Civil disobedience is always a valid tactic because it is part of the American Experience. It is not should we work inside or outside the system. That is a false question. To me, the test is will a tactic—no matter if it’s confrontational or not—be understood within the context of the American Experience. Also, “The Movement” is not serious about the right things. It attacks the media because it is controlled by the ruling class. Sure that’s true. But activists still have to learn how it works. Ninety percent of peace activists I meet have less knowledge about how (as opposed to why) the media works than does any junior executive in an ad agency. They have less notion as to what motivates large numbers of people or individuals than your average door-to-door salesman. Elitism is when someone becomes too successful or too famous, not when people show up late to meetings or use up valuable group time droning on and on. There is an anti-success tendency in the movement and that is why many excellent organizers leave. You score points on the left for not being creative, for not being provocative and for not acting just as often as you score points in a big corporation. The difference is you have to produce in a corporation or you get fired. So you work on deadlines, you take notes, you show up on time, you compete hard as hell. Politics is more than a social or religious experience. Winning is what counts, and too often it’s frowned upon on the left as “macho,” competitive, arrogant, or whatever. . . . Vince Lombardi has more to say on that than A. J. Muste.
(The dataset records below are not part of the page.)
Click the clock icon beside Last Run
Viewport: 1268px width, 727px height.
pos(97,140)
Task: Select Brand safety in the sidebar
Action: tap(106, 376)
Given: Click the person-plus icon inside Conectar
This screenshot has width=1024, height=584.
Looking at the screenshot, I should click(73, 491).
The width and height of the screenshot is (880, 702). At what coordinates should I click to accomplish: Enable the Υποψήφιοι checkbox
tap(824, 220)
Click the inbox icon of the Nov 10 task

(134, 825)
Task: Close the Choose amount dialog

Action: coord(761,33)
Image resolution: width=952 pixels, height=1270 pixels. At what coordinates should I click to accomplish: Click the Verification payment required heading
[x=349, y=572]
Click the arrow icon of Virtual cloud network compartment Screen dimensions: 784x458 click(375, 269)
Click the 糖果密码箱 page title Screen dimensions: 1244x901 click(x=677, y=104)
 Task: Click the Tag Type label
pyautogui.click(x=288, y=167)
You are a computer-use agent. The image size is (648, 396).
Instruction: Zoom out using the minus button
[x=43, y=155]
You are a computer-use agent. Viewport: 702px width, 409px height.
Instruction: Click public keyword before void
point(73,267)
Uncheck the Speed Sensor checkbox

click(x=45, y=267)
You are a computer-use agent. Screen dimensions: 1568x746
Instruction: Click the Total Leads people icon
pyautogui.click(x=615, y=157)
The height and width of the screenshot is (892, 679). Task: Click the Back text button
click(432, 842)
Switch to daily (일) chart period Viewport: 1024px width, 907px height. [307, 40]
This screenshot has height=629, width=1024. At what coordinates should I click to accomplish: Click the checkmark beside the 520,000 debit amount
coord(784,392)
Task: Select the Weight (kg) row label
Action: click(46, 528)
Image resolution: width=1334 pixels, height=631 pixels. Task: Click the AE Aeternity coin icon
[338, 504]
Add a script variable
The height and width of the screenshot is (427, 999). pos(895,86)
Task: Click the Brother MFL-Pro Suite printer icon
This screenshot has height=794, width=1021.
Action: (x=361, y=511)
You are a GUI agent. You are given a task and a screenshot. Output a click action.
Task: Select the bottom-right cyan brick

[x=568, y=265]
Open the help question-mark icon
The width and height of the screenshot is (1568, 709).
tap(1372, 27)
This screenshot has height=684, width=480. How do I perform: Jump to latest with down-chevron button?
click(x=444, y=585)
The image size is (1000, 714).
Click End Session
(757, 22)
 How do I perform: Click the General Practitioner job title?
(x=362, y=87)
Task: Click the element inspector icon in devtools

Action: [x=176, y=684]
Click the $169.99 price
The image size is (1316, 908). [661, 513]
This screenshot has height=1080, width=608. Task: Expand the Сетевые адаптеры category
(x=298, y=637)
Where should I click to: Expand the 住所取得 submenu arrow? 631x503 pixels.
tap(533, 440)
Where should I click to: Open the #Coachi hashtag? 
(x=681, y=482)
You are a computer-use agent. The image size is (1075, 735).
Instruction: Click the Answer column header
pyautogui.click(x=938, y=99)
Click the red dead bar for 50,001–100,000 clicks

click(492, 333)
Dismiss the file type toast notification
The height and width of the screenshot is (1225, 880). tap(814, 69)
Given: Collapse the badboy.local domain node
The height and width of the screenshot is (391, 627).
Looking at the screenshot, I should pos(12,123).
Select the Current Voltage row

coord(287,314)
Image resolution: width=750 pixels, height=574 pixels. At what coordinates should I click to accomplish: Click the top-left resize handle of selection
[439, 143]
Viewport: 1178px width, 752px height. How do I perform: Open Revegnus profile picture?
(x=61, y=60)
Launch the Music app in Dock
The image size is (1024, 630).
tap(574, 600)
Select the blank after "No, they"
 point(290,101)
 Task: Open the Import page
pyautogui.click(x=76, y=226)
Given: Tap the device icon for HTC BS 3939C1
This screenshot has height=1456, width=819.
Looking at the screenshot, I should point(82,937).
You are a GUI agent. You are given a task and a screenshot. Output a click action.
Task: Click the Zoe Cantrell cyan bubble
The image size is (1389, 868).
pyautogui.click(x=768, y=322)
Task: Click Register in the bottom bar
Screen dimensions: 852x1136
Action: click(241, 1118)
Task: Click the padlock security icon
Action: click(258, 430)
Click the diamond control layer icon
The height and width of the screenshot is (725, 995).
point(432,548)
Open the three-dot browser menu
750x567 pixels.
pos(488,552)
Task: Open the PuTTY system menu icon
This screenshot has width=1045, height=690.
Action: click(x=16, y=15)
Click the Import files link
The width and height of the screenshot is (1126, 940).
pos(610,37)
Many activists are committed to “alternative” politics, ignoring, when possible, programmatic reforms in favor of a more visionary stance. This was the strategy of the 1960s counter-culture. Is it valid today?
The strategies of the ’60s are applicable to the ’80s or any decade. But not the media definition of the ’60s. The ’60s began in 1960, not 1968. It included electoral politics, lobbying, door to door canvassing, teach-ins, forums, as well as demonstrations, guerrilla theatre, civil disobedience, and militant resistance. Alternative politics are not relevant, however, because the country has changed in basic ways: demographics and the economy— there is no “youth culture.” The U.S. after Vietnam is not the U.S. after W.W. II. The country is more tolerant of different political points of view. And it’s easier to organize “workers” now than in the days of “hippies vs. hard hats.” The counter-culture has been absorbed and hippies now wear hard hats. A politics built around drugs, or dress, or diet or even sex, race or age is not necessary because there is a chance to reach all Americans now. This option was not available in the 1960s. Black Power, a Woodstock Nation, a Lesbian Nation and other “nationalisms” were needed in the ’60s to give each of us pride in who we were. We can go beyond that now. The Rainbow Coalition is the correct vehicle for this. I am white, male, a member of the middle class and Jewish—-whoever tries to make me feel guilty about that is either an agent for the FBI or an asshole. What people are they are. They should be proud of it but not project an air of superiority. It simply is not correct that sex, sexual preference, race, age or what people eat or smoke make them better than someone else. My Freedom of Information Act papers are an education in how the FBI and CIA exploited intergroup differences to disrupt activity and stifle leadership. We should stop demanding that we all become instant saints and be more tolerant of our comrades, especially if they are active. The cultism of the left often appears as three people, two of whom plot to kick the third out. It’s always because of another ism. Sexism, racism, elitism, devia- tionalism. I’d rather see people kicked out because they don’t follow through on their commitment. Let me be concrete: If an event should have SOO people or raise $500 who in the left gets upset if it’s not a success. But deviate from the manners and vocabulary of the party line and out you go! That’s sick to me and self-defeating.